Unless you really need the features of OpenGL ES 2.0 I would stick with 1.1 which also gives you currently the largest user base, so 1024×1024 is the max.

Hope that helps.

Mike

jjack  on March 6th, 2010

is it possible to use NSUserDefaults to save the state or is that to memory constraining

Thanks

Ron  on March 11th, 2010

Hi Mike,
Excellent tutorials! I’m finding them extremely helpful and informative. Keep up the great work!

Cheers!

glen  on March 17th, 2010

Hi All
I’ve been working with tutorial9 to do my little project and its going good. But ive just started to try and implement some saving when the app quits using tutorial 12. I cant seem to get it working and i wondered if anyone could tell me anything to help or even post an example. All i want to be able to do is save a handfull of ints when the program quits???
Thanks in advance

mike  on March 17th, 2010

Hi glen, where are your ints being stored? Are they within objects you have created, or just held in your main game.
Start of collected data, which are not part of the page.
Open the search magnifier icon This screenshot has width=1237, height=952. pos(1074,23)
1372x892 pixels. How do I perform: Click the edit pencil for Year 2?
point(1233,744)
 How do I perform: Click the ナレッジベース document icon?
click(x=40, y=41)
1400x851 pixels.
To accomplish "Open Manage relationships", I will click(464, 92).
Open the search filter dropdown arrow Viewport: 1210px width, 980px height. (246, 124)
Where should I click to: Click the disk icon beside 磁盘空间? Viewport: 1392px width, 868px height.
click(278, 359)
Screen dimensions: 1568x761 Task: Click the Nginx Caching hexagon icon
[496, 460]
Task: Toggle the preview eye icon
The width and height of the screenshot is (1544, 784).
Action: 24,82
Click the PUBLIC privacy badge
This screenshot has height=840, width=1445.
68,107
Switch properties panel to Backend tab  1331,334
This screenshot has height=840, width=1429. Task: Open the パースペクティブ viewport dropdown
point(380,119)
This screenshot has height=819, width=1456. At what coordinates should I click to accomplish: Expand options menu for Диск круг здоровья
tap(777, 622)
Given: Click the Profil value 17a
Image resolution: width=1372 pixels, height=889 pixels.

If they are inside objects then the NSCoder stuff should be implemented in those objects to encode the ints. If they are just in the core game code then you could use an NSDictionary and write its contents out. This is how I am saving my settings in SLQ e.g. volume

	NSNumber *mv = [NSNumber numberWithFloat:sharedSoundManager.musicVolume];
	NSNumber *fv = [NSNumber numberWithFloat:sharedSoundManager.fxVolume];
	NSNumber *lh = [NSNumber numberWithInt:joypadPosition];
	NSNumber *fd = [NSNumber numberWithInt:fireDirection];
	[settings setObject:mv forKey:@"musicVolume"];
	[settings setObject:fv forKey:@"fxVolume"];
	[settings setObject:lh forKey:@"joypadPosition"];
	[settings setObject:fd forKey:@"fireDirection"];
	[settings writeToFile:settingsFilePath atomically:YES];

Loading them back in would use

	if([[NSFileManager defaultManager] fileExistsAtPath:settingsFilePath]) {
		SLQLOG(@"INFO - GameController: Found settings file");
		settings = [[NSMutableDictionary alloc] initWithContentsOfFile:settingsFilePath];
	} else {
		SLQLOG(@"INFO - GameController: No settings file, creating defaults");
		settings = [[NSMutableDictionary alloc] init];
		[settings setObject:[NSString stringWithFormat:@"%f", 0.7f] forKey:@"musicVolume"];
		[settings setObject:[NSString stringWithFormat:@"%f", 0.5f] forKey:@"fxVolume"];
		[settings setObject:[NSNumber numberWithInt:0] forKey:@"joypadPosition"];
		[settings setObject:[NSNumber numberWithInt:0] forKey:@"fireDirection"];
	}

	// Get the prefs from the pref file and update the sound manager
	[sharedSoundManager setMusicVolume:[(NSString *)[settings valueForKey:@"musicVolume"] floatValue]];
	[sharedSoundManager setFxVolume:[(NSString *)[settings valueForKey:@"fxVolume"] floatValue]];
	self.joypadPosition = [[settings valueForKey:@"joypadPosition"] intValue];
	self.fireDirection = [[settings valueForKey:@"fireDirection"] intValue];

Hope that helps.

Mike

glen  on March 18th, 2010

Hi Mike
Thanks for the response i have decided that if somethings worth doing its worth doing right. So i have bought the book and im going to start all over again with a better understanding of how to do everything. Only read to chapter 3 so far but im already glad i bought it.
Cheers

mike  on March 18th, 2010

Let me know how you get on :o)

Mike

dave  on April 2nd, 2010

Hi Mike,

Thanks for all the great tutorials. I just wanted to ask a question about saving game state. Given an earlier tutorial on a singleton shared game state, why not just centralise all game state and encode/decode/save the singleton object? Is there a benefit to having each game object know how to encode/decode its own game state data?

David

Greg  on April 28th, 2010

Hi Mike, thanks for all the tutorials. Had a follow-up question similar to the one above me (dave). Is there a way to restore a singleton (with state) or is it better practice to just save the data individually from the singleton, initialize and rebuild the singleton manually from my “Load Game” methods?

Kaizoku  on July 26th, 2010

Thx mike, the project file seems to be only the joypad, not the actual tutorial 12 folder.